What is expected: Extract the lines beginning at the one that holds "Where should I click to: Click 熔嵌" and ending at the final line of the material below, keeping them exact and leaving out all pictures.

Supplied information:
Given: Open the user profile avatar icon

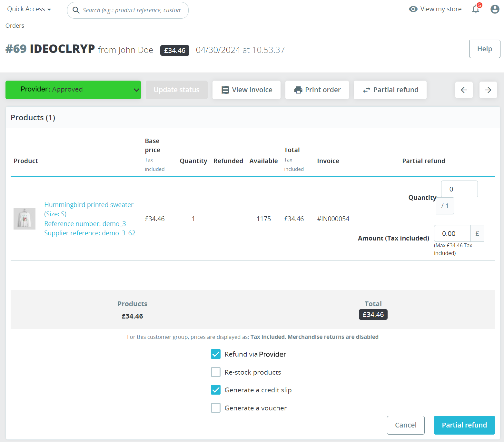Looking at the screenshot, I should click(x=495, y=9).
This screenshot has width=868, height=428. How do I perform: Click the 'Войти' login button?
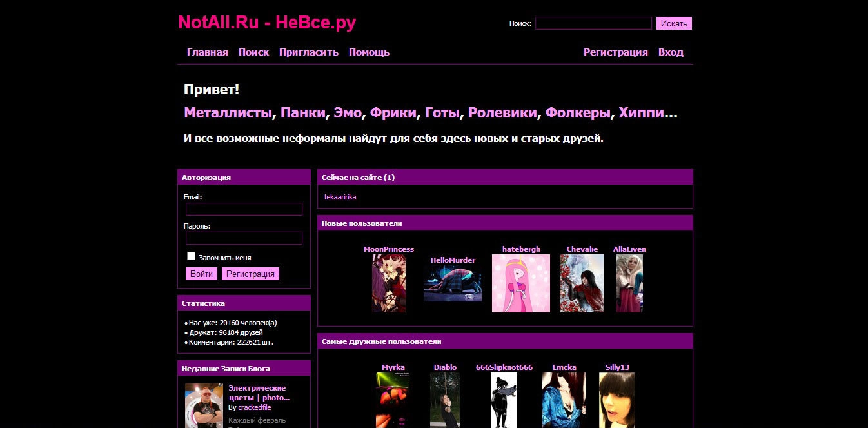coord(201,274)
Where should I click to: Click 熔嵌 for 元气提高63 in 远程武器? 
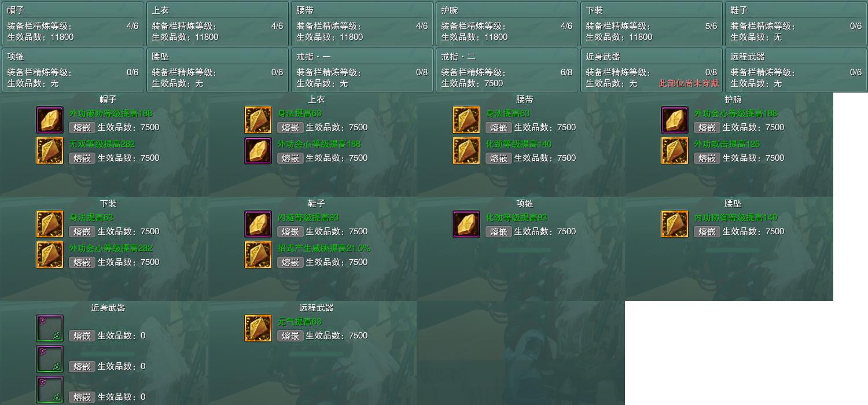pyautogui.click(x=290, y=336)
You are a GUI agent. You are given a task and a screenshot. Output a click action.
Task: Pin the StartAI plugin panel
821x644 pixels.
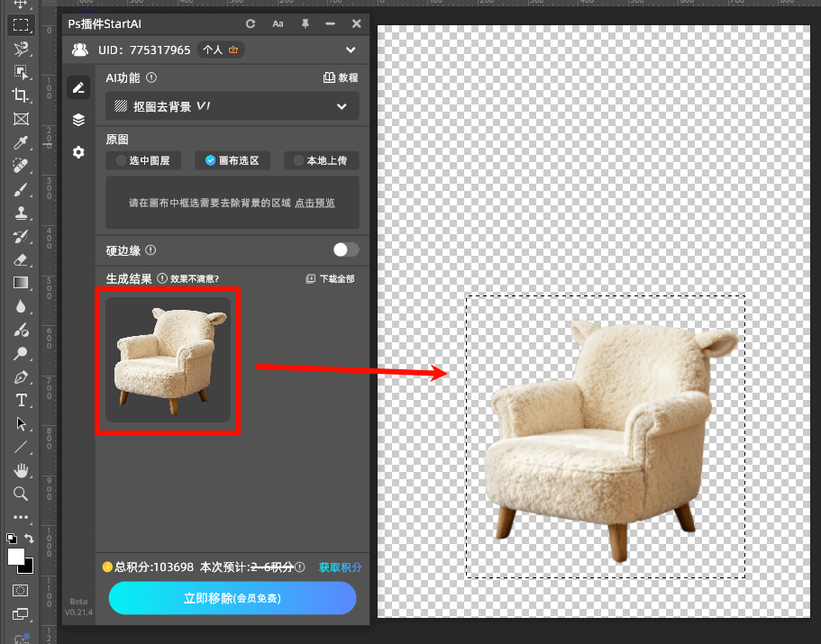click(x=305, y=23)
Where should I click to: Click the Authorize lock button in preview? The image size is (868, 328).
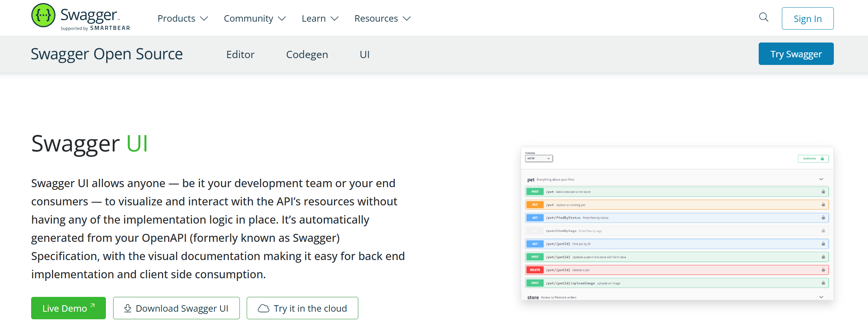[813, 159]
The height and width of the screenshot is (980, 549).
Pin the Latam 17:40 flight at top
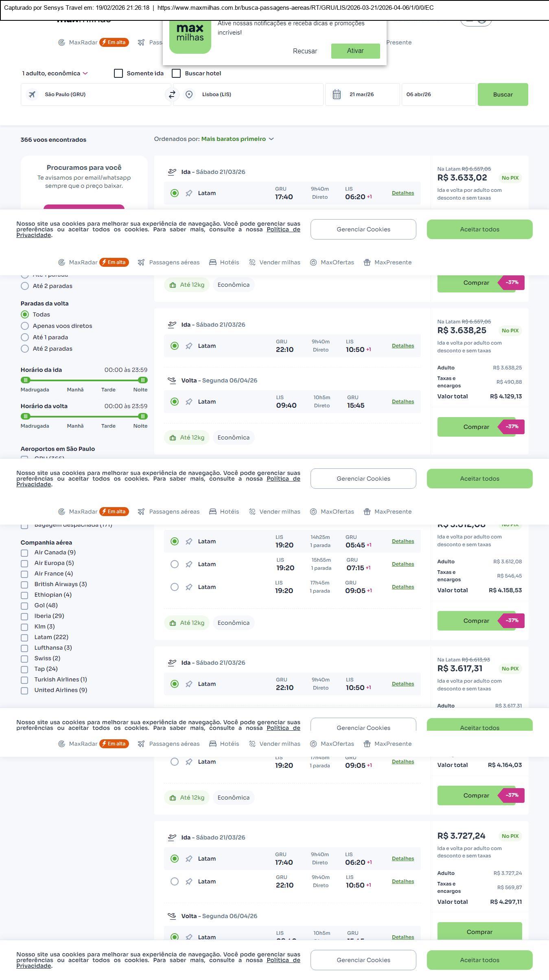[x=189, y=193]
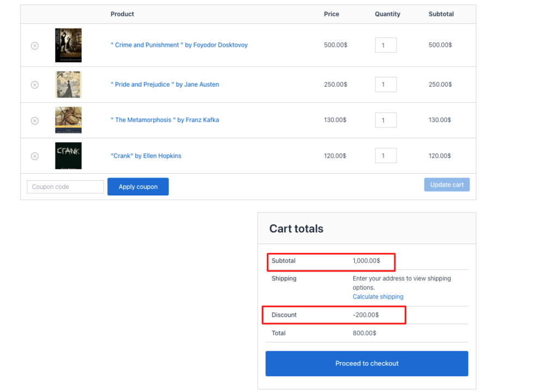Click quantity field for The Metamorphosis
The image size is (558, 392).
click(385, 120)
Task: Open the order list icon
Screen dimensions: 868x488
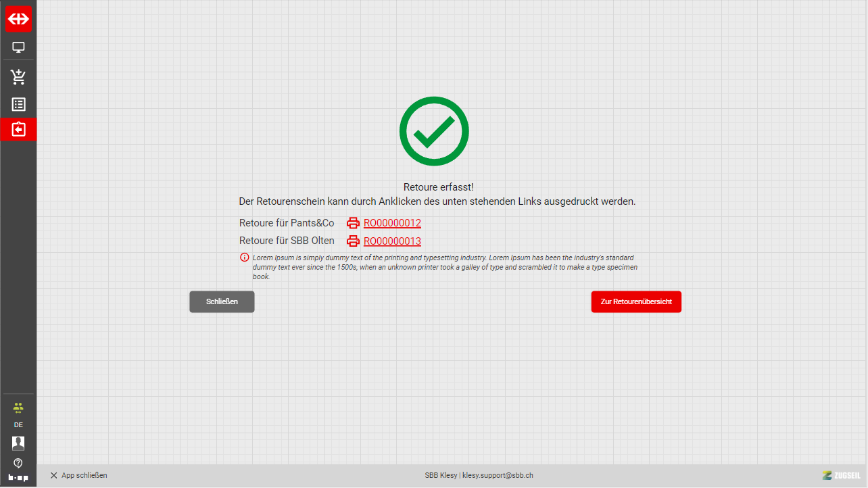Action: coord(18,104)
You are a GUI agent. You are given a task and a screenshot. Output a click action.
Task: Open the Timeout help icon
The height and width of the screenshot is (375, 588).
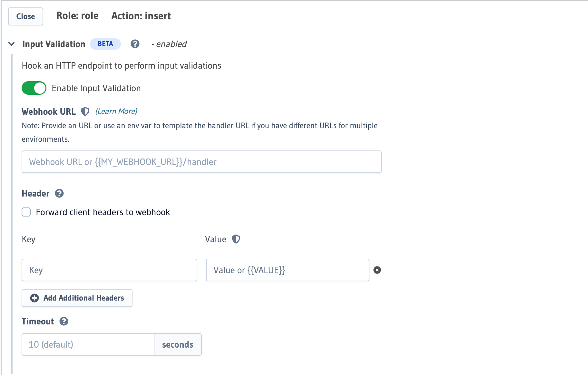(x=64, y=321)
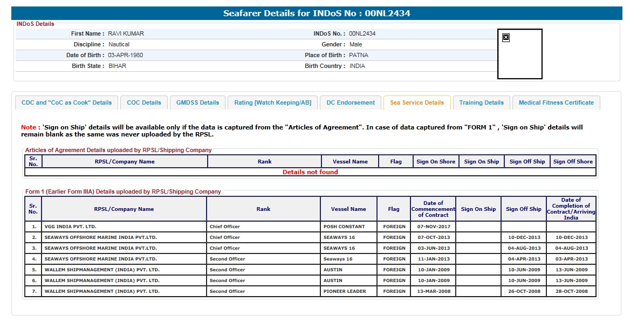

Output:
Where should I click to: Click 熔嵌 for 元气提高63 in 远程武器? 
pyautogui.click(x=290, y=336)
You are a GUI agent. You are given a task and a screenshot. Output a click action.
Task: Pin the StartAI plugin panel
821x644 pixels.
click(x=305, y=23)
Where should I click to: Click the Authorize lock button in preview? The image size is (868, 328).
[813, 159]
The height and width of the screenshot is (980, 549).
Pin the Latam 17:40 flight at top
[x=189, y=193]
Click quantity field for The Metamorphosis
The image size is (558, 392).
click(385, 120)
Task: Open the order list icon
Screen dimensions: 868x488
Action: coord(18,104)
You are a GUI agent. You are given a task and a screenshot. Output a click action.
Task: Open the Timeout help icon
The height and width of the screenshot is (375, 588).
(x=64, y=321)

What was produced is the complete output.